Insider Trading & Executive Data
Start Free Trial
Go beyond summary counts with transaction-level detail, compensation intelligence, and institutional ownership context.
Elevance Health (ELV) is a leading U.S. health insurer and health‑services company serving roughly 45.7 million medical members through four reportable segments: Health Benefits, CarelonRx (pharmacy services), Carelon Services (integrated care and analytics) and Corporate & Other. The company combines local Blue Cross Blue Shield licensing and provider networks with national scale, digital platforms (HealthOS, Sydney Health) and growing pharmacy and care‑services businesses, and generates a meaningful portion (~28–31%) of revenue from federal programs. Key financial and operational drivers are membership mix (Medicare Advantage growth, Medicaid redeterminations, ACA individual book), medical cost trends/benefit expense ratio, CMS quality metrics (Star Ratings), and M&A/integration activity. Elevance is highly regulated at federal and state levels and faces material contingencies (e.g., a $666M accrual for a proposed provider settlement) and sensitivity in medical claims liabilities and investment marks.

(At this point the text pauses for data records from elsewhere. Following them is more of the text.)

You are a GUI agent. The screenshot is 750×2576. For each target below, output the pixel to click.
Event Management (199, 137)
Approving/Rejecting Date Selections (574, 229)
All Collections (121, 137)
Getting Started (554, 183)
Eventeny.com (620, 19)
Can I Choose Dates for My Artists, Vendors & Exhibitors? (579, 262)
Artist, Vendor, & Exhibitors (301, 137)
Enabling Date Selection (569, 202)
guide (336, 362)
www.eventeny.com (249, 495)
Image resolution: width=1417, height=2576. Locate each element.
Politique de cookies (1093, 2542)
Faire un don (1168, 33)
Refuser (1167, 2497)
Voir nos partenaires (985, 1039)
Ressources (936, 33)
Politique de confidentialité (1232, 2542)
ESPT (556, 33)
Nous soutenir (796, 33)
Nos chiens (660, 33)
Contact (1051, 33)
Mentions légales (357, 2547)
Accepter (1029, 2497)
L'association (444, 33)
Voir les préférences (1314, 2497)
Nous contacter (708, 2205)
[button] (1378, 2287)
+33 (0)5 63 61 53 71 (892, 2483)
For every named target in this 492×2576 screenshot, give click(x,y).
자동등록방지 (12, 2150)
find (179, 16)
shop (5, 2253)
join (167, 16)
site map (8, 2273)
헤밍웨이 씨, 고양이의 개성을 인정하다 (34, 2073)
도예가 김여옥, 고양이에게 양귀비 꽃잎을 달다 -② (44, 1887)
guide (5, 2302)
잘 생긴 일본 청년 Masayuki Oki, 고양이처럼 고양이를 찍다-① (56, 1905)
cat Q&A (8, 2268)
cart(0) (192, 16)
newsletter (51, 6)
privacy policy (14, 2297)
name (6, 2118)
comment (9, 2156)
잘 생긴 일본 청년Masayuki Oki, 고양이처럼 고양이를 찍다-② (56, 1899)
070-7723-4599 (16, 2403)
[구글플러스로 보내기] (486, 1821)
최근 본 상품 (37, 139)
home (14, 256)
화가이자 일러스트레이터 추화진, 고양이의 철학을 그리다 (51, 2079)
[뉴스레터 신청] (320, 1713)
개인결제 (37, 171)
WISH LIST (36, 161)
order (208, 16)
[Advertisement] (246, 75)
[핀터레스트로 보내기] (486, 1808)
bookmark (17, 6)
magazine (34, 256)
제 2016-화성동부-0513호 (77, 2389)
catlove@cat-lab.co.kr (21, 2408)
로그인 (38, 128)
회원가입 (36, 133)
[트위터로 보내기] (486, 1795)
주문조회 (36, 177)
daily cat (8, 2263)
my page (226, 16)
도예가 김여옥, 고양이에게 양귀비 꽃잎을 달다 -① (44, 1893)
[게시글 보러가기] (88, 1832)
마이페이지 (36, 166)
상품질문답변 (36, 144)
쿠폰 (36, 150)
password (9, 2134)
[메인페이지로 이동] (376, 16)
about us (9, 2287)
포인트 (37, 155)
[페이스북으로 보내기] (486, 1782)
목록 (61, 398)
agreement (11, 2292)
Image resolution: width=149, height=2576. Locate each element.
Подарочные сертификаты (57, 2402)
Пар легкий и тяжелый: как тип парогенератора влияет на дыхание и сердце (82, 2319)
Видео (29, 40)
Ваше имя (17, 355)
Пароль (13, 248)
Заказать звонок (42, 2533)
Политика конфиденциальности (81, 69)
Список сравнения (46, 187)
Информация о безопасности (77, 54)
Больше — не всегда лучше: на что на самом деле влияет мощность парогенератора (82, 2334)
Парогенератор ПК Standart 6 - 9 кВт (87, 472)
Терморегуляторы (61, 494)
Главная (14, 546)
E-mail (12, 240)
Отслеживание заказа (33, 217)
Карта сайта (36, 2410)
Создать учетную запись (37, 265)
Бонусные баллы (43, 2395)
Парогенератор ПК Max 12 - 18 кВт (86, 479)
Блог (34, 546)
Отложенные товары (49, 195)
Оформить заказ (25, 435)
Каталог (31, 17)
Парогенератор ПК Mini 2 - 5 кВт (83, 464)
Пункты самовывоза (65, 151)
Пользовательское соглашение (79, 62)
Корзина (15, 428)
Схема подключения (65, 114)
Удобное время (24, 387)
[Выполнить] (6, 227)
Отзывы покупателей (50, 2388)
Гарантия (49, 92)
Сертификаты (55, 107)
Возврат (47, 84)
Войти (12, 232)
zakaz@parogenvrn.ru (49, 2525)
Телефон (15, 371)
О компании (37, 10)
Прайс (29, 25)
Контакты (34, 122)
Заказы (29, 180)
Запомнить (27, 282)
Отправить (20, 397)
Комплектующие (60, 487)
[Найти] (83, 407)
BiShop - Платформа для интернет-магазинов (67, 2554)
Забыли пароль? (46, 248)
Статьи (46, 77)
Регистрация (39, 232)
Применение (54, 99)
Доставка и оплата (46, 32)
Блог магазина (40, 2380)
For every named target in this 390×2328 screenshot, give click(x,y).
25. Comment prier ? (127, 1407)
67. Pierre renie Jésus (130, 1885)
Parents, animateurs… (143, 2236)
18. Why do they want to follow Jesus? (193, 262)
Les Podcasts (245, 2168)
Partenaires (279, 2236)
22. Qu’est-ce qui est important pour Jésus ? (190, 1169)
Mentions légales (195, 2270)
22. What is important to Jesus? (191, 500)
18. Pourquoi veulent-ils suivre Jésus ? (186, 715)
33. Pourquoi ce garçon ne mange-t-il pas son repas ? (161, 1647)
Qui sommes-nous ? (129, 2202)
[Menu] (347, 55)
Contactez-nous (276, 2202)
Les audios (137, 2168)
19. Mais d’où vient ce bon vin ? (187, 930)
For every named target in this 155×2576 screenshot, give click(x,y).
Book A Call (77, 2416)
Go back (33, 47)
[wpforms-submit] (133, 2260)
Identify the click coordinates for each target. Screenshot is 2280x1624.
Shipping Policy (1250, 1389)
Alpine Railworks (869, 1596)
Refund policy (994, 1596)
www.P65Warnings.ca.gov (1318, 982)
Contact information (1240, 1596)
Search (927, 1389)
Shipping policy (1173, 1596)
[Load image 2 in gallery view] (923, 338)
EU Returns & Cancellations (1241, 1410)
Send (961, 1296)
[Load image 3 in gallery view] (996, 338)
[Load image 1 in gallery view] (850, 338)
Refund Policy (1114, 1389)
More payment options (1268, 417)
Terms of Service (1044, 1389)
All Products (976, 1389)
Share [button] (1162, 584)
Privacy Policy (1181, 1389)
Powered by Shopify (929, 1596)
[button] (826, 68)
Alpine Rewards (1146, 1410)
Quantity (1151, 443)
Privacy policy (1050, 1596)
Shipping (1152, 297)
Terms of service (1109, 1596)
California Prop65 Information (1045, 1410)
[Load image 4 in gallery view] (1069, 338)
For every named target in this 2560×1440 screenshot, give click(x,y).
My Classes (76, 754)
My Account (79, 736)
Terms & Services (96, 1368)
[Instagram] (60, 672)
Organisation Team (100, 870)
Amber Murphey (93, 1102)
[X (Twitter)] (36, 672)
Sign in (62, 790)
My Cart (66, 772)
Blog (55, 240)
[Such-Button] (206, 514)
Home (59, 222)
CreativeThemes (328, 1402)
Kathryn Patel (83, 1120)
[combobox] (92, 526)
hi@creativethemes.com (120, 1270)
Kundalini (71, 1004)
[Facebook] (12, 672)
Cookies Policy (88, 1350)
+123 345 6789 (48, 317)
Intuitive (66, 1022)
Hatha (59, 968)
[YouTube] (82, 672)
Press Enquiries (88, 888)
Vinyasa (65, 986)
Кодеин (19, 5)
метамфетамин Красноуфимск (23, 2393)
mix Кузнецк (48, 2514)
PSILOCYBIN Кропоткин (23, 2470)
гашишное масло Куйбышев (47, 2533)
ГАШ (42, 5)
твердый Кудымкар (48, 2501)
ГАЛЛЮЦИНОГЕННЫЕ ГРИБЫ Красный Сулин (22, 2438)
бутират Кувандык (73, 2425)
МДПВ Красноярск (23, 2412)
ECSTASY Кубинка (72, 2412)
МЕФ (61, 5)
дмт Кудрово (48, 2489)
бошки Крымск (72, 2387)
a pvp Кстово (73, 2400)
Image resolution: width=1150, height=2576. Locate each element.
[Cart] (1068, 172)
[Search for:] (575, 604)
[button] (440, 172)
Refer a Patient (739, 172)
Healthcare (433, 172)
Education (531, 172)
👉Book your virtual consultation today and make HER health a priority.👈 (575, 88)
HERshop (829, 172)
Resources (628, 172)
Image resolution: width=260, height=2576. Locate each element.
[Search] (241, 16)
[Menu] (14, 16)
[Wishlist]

Given the business mix and the MD&A emphasis, executive pay is likely tied closely to underwriting/operating performance (Health Benefits operating gain, benefit expense or medical loss ratio), membership and premium yield trends (Medicare Advantage and ACA growth), and CarelonRx/Carelon Services revenue and operating gains. Long‑term incentives will typically emphasize multi‑year metrics such as adjusted ROE/ROIC, TSR and relative performance, with RSUs/PUs and vesting schedules designed to promote integration of acquisitions and durable cost management (e.g., value‑based contracting and digital adoption). Because federal program participation and CMS Star Ratings materially affect revenue, compensation committees are likely to include quality and compliance metrics, clawbacks and risk‑adjustments to discourage short‑term underwriting gains at the expense of regulatory exposure. Capital allocation considerations (debt levels, share repurchases, dividends) and liquidity constraints observed in filings will also influence incentive design toward balancing cash preservation with stock‑based long‑term rewards.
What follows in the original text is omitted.